:: Task directions ::
Repeat all entries exactly.

:: Records shown ::
Content starts

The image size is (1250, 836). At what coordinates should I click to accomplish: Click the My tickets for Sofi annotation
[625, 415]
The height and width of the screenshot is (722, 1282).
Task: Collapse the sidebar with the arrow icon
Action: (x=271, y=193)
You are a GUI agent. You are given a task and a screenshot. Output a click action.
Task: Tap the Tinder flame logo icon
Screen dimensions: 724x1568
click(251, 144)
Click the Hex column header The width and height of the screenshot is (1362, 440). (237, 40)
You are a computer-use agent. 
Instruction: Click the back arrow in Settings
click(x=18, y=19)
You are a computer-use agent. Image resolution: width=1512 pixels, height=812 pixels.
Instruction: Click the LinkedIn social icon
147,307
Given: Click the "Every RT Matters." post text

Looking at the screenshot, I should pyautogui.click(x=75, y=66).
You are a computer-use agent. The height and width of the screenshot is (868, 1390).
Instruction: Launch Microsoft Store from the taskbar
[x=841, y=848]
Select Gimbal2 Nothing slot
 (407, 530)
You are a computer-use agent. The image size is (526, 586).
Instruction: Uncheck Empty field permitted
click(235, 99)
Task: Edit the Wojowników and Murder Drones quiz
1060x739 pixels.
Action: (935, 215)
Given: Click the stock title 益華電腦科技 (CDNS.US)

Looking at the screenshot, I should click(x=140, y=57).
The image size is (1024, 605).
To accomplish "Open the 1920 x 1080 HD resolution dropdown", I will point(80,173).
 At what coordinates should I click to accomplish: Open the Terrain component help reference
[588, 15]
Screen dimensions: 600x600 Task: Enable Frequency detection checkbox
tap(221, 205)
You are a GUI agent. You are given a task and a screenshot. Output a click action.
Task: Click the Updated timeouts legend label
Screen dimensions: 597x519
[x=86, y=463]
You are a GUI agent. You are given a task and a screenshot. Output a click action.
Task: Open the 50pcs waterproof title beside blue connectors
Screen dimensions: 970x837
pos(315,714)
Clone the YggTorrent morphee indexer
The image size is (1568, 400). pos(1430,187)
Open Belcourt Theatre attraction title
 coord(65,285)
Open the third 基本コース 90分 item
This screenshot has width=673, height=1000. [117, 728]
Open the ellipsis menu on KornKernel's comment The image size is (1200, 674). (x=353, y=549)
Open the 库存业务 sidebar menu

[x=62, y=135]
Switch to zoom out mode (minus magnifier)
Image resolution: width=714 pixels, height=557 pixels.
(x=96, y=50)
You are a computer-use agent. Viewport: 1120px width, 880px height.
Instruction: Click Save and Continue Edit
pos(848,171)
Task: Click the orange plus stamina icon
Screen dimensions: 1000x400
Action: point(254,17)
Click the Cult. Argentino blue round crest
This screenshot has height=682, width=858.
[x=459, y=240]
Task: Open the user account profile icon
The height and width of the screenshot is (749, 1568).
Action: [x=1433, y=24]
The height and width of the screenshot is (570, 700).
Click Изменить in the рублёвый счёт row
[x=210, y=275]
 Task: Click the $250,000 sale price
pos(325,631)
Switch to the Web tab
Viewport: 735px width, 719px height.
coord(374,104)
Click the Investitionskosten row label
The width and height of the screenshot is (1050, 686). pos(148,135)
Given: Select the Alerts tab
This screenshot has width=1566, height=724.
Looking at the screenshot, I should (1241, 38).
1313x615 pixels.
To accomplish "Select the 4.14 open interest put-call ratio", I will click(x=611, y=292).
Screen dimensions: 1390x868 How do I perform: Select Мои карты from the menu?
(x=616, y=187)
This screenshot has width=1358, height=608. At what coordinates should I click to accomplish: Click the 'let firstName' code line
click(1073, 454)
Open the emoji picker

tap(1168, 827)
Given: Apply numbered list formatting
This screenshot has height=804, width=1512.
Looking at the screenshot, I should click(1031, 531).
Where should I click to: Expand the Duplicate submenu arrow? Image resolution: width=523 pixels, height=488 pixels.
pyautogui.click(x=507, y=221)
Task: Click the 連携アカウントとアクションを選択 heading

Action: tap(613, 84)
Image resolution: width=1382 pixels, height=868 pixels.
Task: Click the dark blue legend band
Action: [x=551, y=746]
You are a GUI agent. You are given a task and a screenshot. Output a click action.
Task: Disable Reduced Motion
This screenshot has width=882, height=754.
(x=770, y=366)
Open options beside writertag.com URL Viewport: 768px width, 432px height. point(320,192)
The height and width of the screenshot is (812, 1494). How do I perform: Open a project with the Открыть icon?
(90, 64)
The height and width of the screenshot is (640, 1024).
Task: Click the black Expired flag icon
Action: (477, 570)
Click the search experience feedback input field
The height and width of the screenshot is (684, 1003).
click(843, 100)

Content ends

:: Task solution ::
The image size is (1250, 836). At what coordinates should I click to accomplish: Click the My tickets for Sofi annotation
[625, 415]
The height and width of the screenshot is (722, 1282).
Task: Collapse the sidebar with the arrow icon
Action: (x=271, y=193)
You are a GUI agent. You are given a task and a screenshot. Output a click action.
Task: Tap the Tinder flame logo icon
Screen dimensions: 724x1568
click(251, 144)
Click the Hex column header The width and height of the screenshot is (1362, 440). (237, 40)
You are a computer-use agent. 
Instruction: Click the back arrow in Settings
click(x=18, y=19)
You are a computer-use agent. Image resolution: width=1512 pixels, height=812 pixels.
Instruction: Click the LinkedIn social icon
147,307
Given: Click the "Every RT Matters." post text

Looking at the screenshot, I should pyautogui.click(x=75, y=66).
You are a computer-use agent. The height and width of the screenshot is (868, 1390).
Instruction: Launch Microsoft Store from the taskbar
[x=841, y=848]
Select Gimbal2 Nothing slot
 (407, 530)
You are a computer-use agent. The image size is (526, 586).
Instruction: Uncheck Empty field permitted
click(235, 99)
Task: Edit the Wojowników and Murder Drones quiz
1060x739 pixels.
Action: (935, 215)
Given: Click the stock title 益華電腦科技 (CDNS.US)

Looking at the screenshot, I should click(x=140, y=57).
The image size is (1024, 605).
To accomplish "Open the 1920 x 1080 HD resolution dropdown", I will point(80,173).
 At what coordinates should I click to accomplish: Open the Terrain component help reference
[588, 15]
Screen dimensions: 600x600 Task: Enable Frequency detection checkbox
tap(221, 205)
You are a GUI agent. You are given a task and a screenshot. Output a click action.
Task: Click the Updated timeouts legend label
Screen dimensions: 597x519
[x=86, y=463]
You are a GUI agent. You are given a task and a screenshot. Output a click action.
Task: Open the 50pcs waterproof title beside blue connectors
Screen dimensions: 970x837
pos(315,714)
Clone the YggTorrent morphee indexer
The image size is (1568, 400). pos(1430,187)
Open Belcourt Theatre attraction title
 coord(65,285)
Open the third 基本コース 90分 item
This screenshot has width=673, height=1000. [117, 728]
Open the ellipsis menu on KornKernel's comment The image size is (1200, 674). (x=353, y=549)
Open the 库存业务 sidebar menu

[x=62, y=135]
Switch to zoom out mode (minus magnifier)
Image resolution: width=714 pixels, height=557 pixels.
(x=96, y=50)
You are a computer-use agent. Viewport: 1120px width, 880px height.
Instruction: Click Save and Continue Edit
pos(848,171)
Task: Click the orange plus stamina icon
Screen dimensions: 1000x400
Action: point(254,17)
Click the Cult. Argentino blue round crest
This screenshot has height=682, width=858.
[x=459, y=240]
Task: Open the user account profile icon
The height and width of the screenshot is (749, 1568).
Action: [x=1433, y=24]
The height and width of the screenshot is (570, 700).
Click Изменить in the рублёвый счёт row
[x=210, y=275]
 Task: Click the $250,000 sale price
pos(325,631)
Switch to the Web tab
Viewport: 735px width, 719px height.
coord(374,104)
Click the Investitionskosten row label
The width and height of the screenshot is (1050, 686). pos(148,135)
Given: Select the Alerts tab
This screenshot has width=1566, height=724.
Looking at the screenshot, I should (1241, 38).
1313x615 pixels.
To accomplish "Select the 4.14 open interest put-call ratio", I will click(x=611, y=292).
Screen dimensions: 1390x868 How do I perform: Select Мои карты from the menu?
(x=616, y=187)
This screenshot has width=1358, height=608. At what coordinates should I click to accomplish: Click the 'let firstName' code line
click(1073, 454)
Open the emoji picker

tap(1168, 827)
Given: Apply numbered list formatting
This screenshot has height=804, width=1512.
Looking at the screenshot, I should click(1031, 531).
Where should I click to: Expand the Duplicate submenu arrow? Image resolution: width=523 pixels, height=488 pixels.
pyautogui.click(x=507, y=221)
Task: Click the 連携アカウントとアクションを選択 heading

Action: tap(613, 84)
Image resolution: width=1382 pixels, height=868 pixels.
Task: Click the dark blue legend band
Action: [x=551, y=746]
You are a GUI agent. You are given a task and a screenshot. Output a click action.
Task: Disable Reduced Motion
This screenshot has width=882, height=754.
(x=770, y=366)
Open options beside writertag.com URL Viewport: 768px width, 432px height. point(320,192)
The height and width of the screenshot is (812, 1494). How do I perform: Open a project with the Открыть icon?
(90, 64)
The height and width of the screenshot is (640, 1024).
Task: Click the black Expired flag icon
Action: (477, 570)
Click the search experience feedback input field
The height and width of the screenshot is (684, 1003).
click(843, 100)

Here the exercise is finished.